Pour beaucoup, la chaleur et l'aridité du climat sont un choc.

"Je veille à boire de grandes quantités d'eau et des boissons riches en sels et en minéraux, parce que nous transpirons en permanence et que nous sommes constamment en mouvement", assure à l'AFP Imad Ahmed, venu du Royaume-Uni.

Pour protéger les fidèles, les autorités ont déployé sur les esplanades de la Grande Mosquée  - dont le marbre blanc brûle sous le soleil de plomb - un puissant circuit de climatisation, que la télévision d'Etat saoudienne vante comme sans équivalent au monde.

Immenses ventilateurs, brumisateurs et systèmes de refroidissement des sols complètent le dispositif, tandis que des bouteilles d'eau glacée sont distribuées gratuitement aux pèlerins.

Mais quand même "il fait vraiment très chaud", souffle sous son chapeau Mohamed Nabil, Algérien venu d'Oran, où les températures ne dépassent actuellement pas les 25°C.

Pour ce professeur de 43 ans, qui explique parcourir plus de 30.000 pas par jour, la chaleur constitue "le seul obstacle" au plaisir d'accomplir les rites à La Mecque, berceau de l'islam.

Coups de chaleur 

Les stands de glaces sont pris d'assaut, les pèlerins faisant la queue pour obtenir un pot vendu environ deux euros.

La chaleur accablante pousse aussi des dizaines de fidèles à chercher refuge à l'ombre des bâtiments jouxtant la mosquée ou dans les galeries intérieures.

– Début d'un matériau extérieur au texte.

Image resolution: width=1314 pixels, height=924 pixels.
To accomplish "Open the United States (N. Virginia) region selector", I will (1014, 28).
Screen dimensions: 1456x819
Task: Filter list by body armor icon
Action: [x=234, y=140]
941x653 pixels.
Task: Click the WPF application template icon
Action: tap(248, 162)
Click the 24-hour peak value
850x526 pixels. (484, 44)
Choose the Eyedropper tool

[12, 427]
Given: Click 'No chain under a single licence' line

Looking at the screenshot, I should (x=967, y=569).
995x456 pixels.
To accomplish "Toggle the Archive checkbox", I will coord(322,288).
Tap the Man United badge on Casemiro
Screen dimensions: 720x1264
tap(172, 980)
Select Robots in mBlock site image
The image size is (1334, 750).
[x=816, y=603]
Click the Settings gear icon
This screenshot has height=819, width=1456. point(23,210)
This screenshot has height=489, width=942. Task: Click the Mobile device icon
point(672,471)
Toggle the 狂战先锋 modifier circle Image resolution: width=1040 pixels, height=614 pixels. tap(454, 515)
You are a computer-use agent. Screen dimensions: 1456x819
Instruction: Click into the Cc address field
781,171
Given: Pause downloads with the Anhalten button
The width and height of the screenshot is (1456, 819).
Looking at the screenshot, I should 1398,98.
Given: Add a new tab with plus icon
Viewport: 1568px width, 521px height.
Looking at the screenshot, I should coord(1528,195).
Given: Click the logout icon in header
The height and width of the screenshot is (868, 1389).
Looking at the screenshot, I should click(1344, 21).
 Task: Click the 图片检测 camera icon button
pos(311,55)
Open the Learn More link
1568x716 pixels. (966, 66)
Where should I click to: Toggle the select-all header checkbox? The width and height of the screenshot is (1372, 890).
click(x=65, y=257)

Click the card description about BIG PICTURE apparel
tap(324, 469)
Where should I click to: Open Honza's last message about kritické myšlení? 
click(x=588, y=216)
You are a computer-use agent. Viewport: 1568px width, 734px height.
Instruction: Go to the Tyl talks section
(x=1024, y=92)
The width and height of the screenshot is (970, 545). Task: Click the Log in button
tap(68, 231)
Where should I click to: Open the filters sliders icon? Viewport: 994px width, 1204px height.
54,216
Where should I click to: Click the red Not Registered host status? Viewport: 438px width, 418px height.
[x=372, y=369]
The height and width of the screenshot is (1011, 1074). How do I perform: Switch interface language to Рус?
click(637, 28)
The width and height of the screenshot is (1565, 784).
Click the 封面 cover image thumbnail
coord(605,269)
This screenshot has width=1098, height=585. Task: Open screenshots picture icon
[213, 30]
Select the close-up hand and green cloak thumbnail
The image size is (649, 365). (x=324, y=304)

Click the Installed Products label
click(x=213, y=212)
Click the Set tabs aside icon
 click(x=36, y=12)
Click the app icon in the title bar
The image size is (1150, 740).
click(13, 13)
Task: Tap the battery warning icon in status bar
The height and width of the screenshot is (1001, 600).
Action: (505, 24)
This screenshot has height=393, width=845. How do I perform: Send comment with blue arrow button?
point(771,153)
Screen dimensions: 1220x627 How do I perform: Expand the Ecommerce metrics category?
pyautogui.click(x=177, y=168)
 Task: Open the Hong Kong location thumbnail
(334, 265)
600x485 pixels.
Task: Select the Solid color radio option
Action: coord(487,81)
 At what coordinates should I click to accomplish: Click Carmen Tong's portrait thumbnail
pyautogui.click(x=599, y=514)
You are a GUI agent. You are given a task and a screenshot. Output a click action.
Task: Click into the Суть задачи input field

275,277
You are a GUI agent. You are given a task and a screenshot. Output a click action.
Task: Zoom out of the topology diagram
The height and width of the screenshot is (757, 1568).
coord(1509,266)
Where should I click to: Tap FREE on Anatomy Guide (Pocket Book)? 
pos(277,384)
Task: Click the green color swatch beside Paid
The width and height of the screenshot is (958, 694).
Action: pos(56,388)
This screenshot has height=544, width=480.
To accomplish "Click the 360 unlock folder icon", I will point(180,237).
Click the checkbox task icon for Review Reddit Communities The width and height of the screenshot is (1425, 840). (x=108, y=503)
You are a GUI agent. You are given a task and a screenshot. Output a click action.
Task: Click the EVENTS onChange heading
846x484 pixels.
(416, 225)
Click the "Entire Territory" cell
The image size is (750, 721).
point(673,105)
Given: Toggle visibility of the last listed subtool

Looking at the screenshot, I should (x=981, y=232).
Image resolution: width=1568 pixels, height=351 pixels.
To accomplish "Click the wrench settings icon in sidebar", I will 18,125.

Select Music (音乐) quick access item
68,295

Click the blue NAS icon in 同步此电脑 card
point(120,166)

Certains rites du hajj restent particulièrement éprouvants, comme l'étape phare du Mont Arafat, mardi, où les pèlerins seront exposés au soleil brûlant sur un promontoire rocheux.

Le ministère saoudien de la Santé a annoncé samedi que ses équipes médicales avaient déjà pris en charge 144 personnes souffrant de coups de chaleur.

En 2024, plus de 1.300 pèlerins avaient péri sous des températures dépassant les 50°C, d'après les autorités.

Dans la vallée de Mina, près de La Mecque, où le pèlerinage doit se conclure avec le rituel de la lapidation de Satan, un hôpital se tient prêt à accueillir les personnes souffrant de coups de chaleur.

Sans cacher sa préoccupation, Jamil Abualenain, directeur général exécutif du Centre national de gestion des crises et des catastrophes sanitaires, y répète pour l'AFP les consignes de base: "consommer suffisamment d'eau, utiliser des parapluies et éviter toute exposition prolongée aux rayons du soleil".